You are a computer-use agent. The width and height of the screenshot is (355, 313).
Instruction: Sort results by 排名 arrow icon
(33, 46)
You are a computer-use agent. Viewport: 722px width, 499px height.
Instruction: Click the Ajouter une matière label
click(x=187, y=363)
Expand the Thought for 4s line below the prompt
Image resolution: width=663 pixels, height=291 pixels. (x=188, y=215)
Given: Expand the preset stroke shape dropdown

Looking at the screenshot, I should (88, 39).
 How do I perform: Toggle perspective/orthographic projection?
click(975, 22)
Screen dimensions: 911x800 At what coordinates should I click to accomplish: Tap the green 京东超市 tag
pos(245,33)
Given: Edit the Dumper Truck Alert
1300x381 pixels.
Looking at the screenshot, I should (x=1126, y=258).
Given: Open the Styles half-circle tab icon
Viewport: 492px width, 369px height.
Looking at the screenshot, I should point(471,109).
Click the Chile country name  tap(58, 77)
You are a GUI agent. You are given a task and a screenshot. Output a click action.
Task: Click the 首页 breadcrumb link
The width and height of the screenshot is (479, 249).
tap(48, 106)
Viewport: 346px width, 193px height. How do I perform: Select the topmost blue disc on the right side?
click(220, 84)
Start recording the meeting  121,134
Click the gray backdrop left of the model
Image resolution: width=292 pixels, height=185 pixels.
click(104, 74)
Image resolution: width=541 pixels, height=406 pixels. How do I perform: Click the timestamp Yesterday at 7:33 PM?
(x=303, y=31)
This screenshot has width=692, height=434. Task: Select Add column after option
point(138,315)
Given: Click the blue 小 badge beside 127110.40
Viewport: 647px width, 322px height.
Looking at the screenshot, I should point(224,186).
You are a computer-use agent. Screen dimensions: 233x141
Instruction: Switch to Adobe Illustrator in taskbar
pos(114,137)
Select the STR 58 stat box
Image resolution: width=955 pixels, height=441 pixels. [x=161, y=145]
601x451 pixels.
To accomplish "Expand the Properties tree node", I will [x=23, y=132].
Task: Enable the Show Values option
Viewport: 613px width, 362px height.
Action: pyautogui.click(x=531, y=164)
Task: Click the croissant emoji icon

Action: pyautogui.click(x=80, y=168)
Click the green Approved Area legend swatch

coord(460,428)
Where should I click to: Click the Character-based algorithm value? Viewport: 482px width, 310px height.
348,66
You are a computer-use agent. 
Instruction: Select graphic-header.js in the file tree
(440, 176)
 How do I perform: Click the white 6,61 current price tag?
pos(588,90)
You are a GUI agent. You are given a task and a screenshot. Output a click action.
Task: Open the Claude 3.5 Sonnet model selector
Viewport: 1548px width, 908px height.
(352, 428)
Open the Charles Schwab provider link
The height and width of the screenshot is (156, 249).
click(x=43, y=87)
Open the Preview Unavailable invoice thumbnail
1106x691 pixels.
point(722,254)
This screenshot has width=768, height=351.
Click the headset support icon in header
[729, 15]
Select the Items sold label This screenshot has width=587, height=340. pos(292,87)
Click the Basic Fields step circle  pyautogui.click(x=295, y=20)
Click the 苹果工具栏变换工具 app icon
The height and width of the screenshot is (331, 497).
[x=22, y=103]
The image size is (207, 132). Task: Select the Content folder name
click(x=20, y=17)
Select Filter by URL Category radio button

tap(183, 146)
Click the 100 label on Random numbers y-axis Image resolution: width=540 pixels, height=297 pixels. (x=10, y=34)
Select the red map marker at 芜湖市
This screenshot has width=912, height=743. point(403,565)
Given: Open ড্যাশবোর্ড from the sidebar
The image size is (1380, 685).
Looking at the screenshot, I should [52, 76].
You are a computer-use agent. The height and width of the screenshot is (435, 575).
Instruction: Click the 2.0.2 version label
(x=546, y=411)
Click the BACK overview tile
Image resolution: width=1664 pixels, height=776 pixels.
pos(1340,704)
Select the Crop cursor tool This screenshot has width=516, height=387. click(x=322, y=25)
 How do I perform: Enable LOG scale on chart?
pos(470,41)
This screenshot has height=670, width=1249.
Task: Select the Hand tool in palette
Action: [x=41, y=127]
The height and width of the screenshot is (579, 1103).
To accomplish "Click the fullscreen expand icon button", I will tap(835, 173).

#####

What you have to do: Taking the entries from their first line through the line with "You are a computer-use agent. Screen", inclusive, restate each line word for word and give nothing else.

Answer for this exercise:
You are a computer-use agent. The width and height of the screenshot is (355, 313).
Instruction: Sort results by 排名 arrow icon
(33, 46)
You are a computer-use agent. Viewport: 722px width, 499px height.
Instruction: Click the Ajouter une matière label
click(x=187, y=363)
Expand the Thought for 4s line below the prompt
Image resolution: width=663 pixels, height=291 pixels. (x=188, y=215)
Given: Expand the preset stroke shape dropdown

Looking at the screenshot, I should (88, 39).
 How do I perform: Toggle perspective/orthographic projection?
click(975, 22)
Screen dimensions: 911x800 At what coordinates should I click to accomplish: Tap the green 京东超市 tag
pos(245,33)
Given: Edit the Dumper Truck Alert
1300x381 pixels.
Looking at the screenshot, I should (x=1126, y=258).
Given: Open the Styles half-circle tab icon
Viewport: 492px width, 369px height.
Looking at the screenshot, I should point(471,109).
Click the Chile country name  tap(58, 77)
You are a GUI agent. You are given a task and a screenshot. Output a click action.
Task: Click the 首页 breadcrumb link
The width and height of the screenshot is (479, 249).
tap(48, 106)
Viewport: 346px width, 193px height. How do I perform: Select the topmost blue disc on the right side?
click(220, 84)
Start recording the meeting  121,134
Click the gray backdrop left of the model
Image resolution: width=292 pixels, height=185 pixels.
click(104, 74)
Image resolution: width=541 pixels, height=406 pixels. How do I perform: Click the timestamp Yesterday at 7:33 PM?
(x=303, y=31)
This screenshot has width=692, height=434. Task: Select Add column after option
point(138,315)
Given: Click the blue 小 badge beside 127110.40
Viewport: 647px width, 322px height.
Looking at the screenshot, I should point(224,186).
You are a computer-use agent. Screen dimensions: 233x141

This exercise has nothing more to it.